If you foresee that the company cannot pay its tax and/or social security contributions, you must notify the Tax Authority and/or the pension fund of the inability to pay. This must be done within two weeks after the payment was due. Failure to notify could lead to directors’ liability.
Assuming the lender is a bank—which is typically the main financier—bank loans often include a current account credit facility. If liquidity problems arise, the bank may terminate financing and close access to the credit line.
Therefore, it is crucial to inform the bank as soon as possible and possibly request support in the form of additional credit. Be aware that the bank will require detailed financial information to assess your company’s viability. Nevertheless, it is not uncommon for a bank to hold the key to a company’s survival. Be mindful of the quality of the information you provide and what you aim to achieve with it.

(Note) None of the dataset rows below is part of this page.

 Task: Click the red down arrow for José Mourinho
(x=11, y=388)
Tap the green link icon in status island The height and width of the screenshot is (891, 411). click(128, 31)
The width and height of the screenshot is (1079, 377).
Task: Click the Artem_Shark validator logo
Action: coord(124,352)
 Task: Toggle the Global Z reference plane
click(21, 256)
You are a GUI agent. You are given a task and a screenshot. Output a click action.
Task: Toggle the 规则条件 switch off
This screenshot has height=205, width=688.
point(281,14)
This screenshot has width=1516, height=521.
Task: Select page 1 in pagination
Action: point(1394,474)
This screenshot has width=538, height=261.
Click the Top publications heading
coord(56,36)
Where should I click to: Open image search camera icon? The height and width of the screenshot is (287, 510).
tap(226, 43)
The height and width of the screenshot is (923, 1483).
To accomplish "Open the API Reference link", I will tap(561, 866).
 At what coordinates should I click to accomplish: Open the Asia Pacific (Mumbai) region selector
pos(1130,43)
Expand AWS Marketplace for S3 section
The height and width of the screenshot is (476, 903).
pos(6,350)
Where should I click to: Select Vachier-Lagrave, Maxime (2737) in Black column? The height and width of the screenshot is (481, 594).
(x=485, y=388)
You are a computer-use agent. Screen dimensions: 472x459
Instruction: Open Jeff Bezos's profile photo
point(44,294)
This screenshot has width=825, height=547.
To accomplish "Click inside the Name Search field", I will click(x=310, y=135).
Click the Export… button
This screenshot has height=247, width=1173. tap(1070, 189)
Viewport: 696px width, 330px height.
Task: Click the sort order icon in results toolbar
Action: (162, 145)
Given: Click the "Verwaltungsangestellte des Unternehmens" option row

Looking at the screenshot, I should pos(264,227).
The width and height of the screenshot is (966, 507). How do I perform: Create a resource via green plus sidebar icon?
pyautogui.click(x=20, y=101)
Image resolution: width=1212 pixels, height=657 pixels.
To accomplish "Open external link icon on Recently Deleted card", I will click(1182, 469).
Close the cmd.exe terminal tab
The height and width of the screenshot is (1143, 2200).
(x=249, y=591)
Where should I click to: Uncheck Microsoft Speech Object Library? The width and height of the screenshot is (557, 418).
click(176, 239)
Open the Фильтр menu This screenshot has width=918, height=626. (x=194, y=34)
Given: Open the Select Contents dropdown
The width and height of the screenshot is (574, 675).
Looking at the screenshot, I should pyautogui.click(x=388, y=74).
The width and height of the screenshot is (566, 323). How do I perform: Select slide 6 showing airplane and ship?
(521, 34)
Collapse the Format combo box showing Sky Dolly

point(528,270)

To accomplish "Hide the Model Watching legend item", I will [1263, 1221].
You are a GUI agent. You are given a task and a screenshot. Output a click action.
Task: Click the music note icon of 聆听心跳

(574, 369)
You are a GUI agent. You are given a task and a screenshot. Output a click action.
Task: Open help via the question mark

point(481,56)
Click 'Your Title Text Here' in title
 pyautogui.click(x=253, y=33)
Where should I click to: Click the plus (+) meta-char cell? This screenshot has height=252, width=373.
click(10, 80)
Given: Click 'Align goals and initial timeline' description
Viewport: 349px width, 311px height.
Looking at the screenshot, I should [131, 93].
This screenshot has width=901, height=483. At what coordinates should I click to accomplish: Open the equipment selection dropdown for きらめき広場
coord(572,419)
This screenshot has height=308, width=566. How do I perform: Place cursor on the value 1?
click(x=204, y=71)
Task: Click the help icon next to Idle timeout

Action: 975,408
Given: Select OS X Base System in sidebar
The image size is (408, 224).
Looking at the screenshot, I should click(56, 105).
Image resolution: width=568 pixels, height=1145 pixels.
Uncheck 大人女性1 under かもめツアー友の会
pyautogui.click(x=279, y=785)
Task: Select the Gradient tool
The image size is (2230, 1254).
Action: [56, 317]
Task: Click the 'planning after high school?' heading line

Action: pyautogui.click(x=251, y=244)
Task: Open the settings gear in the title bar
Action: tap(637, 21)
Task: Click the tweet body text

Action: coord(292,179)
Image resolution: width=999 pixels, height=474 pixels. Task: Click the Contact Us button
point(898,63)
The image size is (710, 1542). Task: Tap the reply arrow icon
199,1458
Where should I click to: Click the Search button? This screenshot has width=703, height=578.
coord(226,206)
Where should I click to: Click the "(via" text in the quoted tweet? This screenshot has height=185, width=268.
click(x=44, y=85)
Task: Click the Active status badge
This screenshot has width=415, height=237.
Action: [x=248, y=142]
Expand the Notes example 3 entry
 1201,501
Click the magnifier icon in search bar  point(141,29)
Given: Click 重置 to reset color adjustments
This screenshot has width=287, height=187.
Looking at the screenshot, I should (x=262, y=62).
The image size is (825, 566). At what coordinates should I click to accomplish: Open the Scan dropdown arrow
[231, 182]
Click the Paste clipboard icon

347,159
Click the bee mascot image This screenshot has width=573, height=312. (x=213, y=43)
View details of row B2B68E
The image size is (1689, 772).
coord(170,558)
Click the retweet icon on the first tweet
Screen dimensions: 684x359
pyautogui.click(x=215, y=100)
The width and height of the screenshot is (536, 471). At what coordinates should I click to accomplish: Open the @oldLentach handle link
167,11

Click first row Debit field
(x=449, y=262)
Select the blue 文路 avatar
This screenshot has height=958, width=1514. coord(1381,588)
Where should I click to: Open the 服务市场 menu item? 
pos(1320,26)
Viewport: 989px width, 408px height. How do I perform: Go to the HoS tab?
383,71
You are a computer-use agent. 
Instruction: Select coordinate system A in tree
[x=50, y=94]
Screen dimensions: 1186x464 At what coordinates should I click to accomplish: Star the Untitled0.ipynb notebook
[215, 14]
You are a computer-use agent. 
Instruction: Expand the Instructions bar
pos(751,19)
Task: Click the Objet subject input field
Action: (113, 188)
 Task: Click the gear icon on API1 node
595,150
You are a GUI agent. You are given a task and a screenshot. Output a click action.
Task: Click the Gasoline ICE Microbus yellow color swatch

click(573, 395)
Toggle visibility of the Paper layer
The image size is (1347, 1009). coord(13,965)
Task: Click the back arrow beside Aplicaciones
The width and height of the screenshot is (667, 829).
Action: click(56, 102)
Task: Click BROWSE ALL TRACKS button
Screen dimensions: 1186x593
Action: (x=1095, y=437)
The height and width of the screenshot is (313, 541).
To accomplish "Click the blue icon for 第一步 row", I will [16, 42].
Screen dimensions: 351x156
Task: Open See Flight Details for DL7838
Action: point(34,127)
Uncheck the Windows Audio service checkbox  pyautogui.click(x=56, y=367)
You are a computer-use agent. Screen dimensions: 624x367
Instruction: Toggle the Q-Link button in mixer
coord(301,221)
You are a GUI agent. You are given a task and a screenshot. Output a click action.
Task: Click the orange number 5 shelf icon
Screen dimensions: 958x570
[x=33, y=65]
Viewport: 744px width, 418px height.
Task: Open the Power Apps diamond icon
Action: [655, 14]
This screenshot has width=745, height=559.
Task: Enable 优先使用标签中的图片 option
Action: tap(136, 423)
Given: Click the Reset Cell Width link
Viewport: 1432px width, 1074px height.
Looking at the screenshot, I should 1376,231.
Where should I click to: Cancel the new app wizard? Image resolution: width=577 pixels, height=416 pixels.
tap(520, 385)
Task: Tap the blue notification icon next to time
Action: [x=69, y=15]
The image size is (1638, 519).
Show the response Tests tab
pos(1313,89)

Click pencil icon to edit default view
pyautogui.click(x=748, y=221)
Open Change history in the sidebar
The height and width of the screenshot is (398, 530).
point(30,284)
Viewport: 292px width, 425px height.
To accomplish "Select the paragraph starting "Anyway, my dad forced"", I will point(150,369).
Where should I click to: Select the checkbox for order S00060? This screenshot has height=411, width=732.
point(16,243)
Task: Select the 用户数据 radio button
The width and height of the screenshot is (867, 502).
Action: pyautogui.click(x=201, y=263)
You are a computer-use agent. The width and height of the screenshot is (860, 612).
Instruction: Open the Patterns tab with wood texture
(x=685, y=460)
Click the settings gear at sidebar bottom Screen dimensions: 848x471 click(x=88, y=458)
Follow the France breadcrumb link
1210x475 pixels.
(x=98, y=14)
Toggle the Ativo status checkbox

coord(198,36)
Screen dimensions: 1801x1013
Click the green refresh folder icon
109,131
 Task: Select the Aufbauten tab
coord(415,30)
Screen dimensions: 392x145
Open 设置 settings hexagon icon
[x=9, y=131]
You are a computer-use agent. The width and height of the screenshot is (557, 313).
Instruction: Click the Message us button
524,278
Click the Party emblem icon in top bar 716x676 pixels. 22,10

In addition to informing stakeholders, there are other matters you should consider as a director.
The obligation to maintain records that reflect the company’s rights and obligations continues even during severe liquidity shortages. This is a standard against which a trustee may assess your conduct if things go wrong. If the administration does not meet this standard, it is presumed that this failure significantly contributed to the bankruptcy. A director may then be held liable for all unpaid debts in the bankruptcy (the so-called bankruptcy deficit).
The same applies to annual accounts. If they are not filed on time, you are presumed to have performed your duties improperly—again presumed to be a major cause of the bankruptcy.
As long as the company can meet its current and future obligations, you are not required to shut it down at the first signs of financial trouble. A business retains more value if it continues operating. However, once in doubt, it is wise to seek legal and financial advice promptly.
If you are considering this, a proper valuation is essential. The key question is whether a fair purchase price is being paid for the business or the assets.
You must also inform stakeholders—especially secured creditors (pledge or mortgage holders) and possibly the Tax Authority of the assets you intend to sell. These creditors play a role in the sale since a buyer will only purchase assets if they are transferred free of these security rights. Such rights remain attached until the pledgee or mortgagee formally releases them.
Finally, ensure you agree with all involved parties on a fair distribution of the proceeds from the sale.
As a director, you must proceed with caution because a trustee will always investigate whether the sale harmed (other) creditors.
If the company is experiencing liquidity problems, your approach as a director must change. As explained above, you cannot remain passive, nor can you proceed as if nothing is wrong. Make a plan and gather enough information to keep a clear head during this difficult period—and to avoid liability.